M. Guy Fischer. Cela présage de beaux jours !

Mme Éliane Assassi. Un Haut Conseil des finances publiques est mis en place pour examiner les projets de budgets et de financement, donner un avis favorable, ou défavorable, et mettre en place, si nécessaire, des mécanismes de correction.

Il s’agit, ni plus ni moins, de la stricte application du traité, et je ne peux comprendre que certains puissent critiquer le caractère autoritaire du traité - au point de rejeter le projet de loi autorisant sa ratification -, mais s’apprêtent à voter la loi organique qui en est la pure émanation !

M. Guy Fischer. Très bien !

Mme Éliane Assassi. Je reviens aux collectivités territoriales. Il s’agit, selon nous, d’un point méconnu, et pour cause, mais très important du traité budgétaire.

Les collectivités locales sont aussi mises sous tutelle. Elles sont maintenant directement visées par l’austérité, au risque de mettre en péril ces sources d’investissement si importantes pour l’économie nationale.

M. Philippe Bas. C’est vrai !

M. Guy Fischer. Quand même !

Mme Éliane Assassi. Les collectivités locales, bien souvent perçues, cela a été dit lors des états généraux de la démocratie territoriale, comme le dernier refuge du service public, devront donc se soumettre et rendre des comptes.

Monsieur le ministre délégué, mes chers collègues, le Conseil constitutionnel, qui a validé sans sourciller la constitutionnalité du pacte budgétaire, a-t-il oublié le principe de libre administration des collectivités territoriales posé par l’article 72 de la Constitution ?

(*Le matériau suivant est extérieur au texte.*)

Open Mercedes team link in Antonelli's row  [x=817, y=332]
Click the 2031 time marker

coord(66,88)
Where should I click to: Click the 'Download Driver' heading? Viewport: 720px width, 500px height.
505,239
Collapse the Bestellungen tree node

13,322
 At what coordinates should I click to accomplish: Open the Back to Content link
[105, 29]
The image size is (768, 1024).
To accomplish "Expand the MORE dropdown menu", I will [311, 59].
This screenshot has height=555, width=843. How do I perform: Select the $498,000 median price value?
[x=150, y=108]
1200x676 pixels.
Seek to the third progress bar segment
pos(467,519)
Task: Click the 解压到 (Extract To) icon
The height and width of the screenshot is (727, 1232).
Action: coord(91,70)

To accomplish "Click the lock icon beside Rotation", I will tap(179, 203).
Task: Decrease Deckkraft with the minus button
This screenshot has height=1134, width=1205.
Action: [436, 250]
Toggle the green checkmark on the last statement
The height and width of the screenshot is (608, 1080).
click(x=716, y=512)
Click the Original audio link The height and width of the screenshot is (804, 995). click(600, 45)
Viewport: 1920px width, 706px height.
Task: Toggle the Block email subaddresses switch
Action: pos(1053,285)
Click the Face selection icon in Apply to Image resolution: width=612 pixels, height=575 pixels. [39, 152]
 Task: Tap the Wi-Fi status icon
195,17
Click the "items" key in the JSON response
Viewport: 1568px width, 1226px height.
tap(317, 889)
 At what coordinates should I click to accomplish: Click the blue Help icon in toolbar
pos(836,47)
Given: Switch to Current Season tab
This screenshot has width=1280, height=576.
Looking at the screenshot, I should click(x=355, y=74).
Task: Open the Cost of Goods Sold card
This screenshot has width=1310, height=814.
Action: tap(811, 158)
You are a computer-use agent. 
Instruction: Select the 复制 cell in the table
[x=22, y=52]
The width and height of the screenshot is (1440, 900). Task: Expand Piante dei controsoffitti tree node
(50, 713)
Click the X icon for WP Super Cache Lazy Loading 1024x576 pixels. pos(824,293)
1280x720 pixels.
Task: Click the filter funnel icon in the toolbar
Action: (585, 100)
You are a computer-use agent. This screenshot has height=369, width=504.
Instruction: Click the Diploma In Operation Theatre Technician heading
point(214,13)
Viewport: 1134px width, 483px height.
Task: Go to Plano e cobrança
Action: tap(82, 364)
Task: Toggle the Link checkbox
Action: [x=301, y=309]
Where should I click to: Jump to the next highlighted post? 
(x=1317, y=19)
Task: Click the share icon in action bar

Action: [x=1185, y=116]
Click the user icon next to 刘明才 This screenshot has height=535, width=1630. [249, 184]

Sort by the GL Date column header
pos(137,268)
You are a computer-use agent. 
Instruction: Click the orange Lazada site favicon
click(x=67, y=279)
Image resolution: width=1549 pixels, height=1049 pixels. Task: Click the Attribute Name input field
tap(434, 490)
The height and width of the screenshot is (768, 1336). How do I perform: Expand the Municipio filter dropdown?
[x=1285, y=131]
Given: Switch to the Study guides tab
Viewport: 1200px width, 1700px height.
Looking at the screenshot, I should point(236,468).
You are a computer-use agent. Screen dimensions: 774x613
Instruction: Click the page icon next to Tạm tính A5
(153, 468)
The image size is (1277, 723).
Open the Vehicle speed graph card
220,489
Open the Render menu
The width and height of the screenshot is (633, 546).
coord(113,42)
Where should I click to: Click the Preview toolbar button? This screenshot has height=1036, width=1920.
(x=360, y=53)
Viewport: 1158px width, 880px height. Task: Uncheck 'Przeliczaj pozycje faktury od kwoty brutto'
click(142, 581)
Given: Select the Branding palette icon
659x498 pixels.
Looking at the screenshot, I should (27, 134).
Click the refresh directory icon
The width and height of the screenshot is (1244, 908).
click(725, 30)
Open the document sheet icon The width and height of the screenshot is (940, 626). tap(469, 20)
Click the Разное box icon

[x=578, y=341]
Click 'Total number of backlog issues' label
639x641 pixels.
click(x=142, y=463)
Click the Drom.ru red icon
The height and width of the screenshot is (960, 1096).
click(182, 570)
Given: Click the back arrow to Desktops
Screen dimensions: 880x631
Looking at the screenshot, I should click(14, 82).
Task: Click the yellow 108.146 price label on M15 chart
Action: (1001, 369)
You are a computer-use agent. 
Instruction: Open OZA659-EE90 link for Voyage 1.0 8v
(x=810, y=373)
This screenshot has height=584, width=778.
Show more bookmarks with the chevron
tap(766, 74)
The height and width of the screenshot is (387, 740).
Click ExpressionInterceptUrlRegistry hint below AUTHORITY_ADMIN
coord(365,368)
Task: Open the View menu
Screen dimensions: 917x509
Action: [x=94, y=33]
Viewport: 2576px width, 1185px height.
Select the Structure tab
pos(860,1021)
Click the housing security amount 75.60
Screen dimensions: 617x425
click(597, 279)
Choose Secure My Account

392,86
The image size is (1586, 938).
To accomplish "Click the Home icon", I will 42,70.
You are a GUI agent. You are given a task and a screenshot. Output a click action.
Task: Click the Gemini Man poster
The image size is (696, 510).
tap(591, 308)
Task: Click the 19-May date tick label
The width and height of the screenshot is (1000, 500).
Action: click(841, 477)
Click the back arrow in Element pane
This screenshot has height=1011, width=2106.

De toute évidence, la mise sous tutelle des communes, départements, régions et structures intercommunales, vient heurter de plein fouet ce principe et le contredit.

Cette fuite en avant libérale que le traité représente, s’appuie ainsi sur une attente démocratique essentielle, et c’est la deuxième raison de notre opposition à ce texte.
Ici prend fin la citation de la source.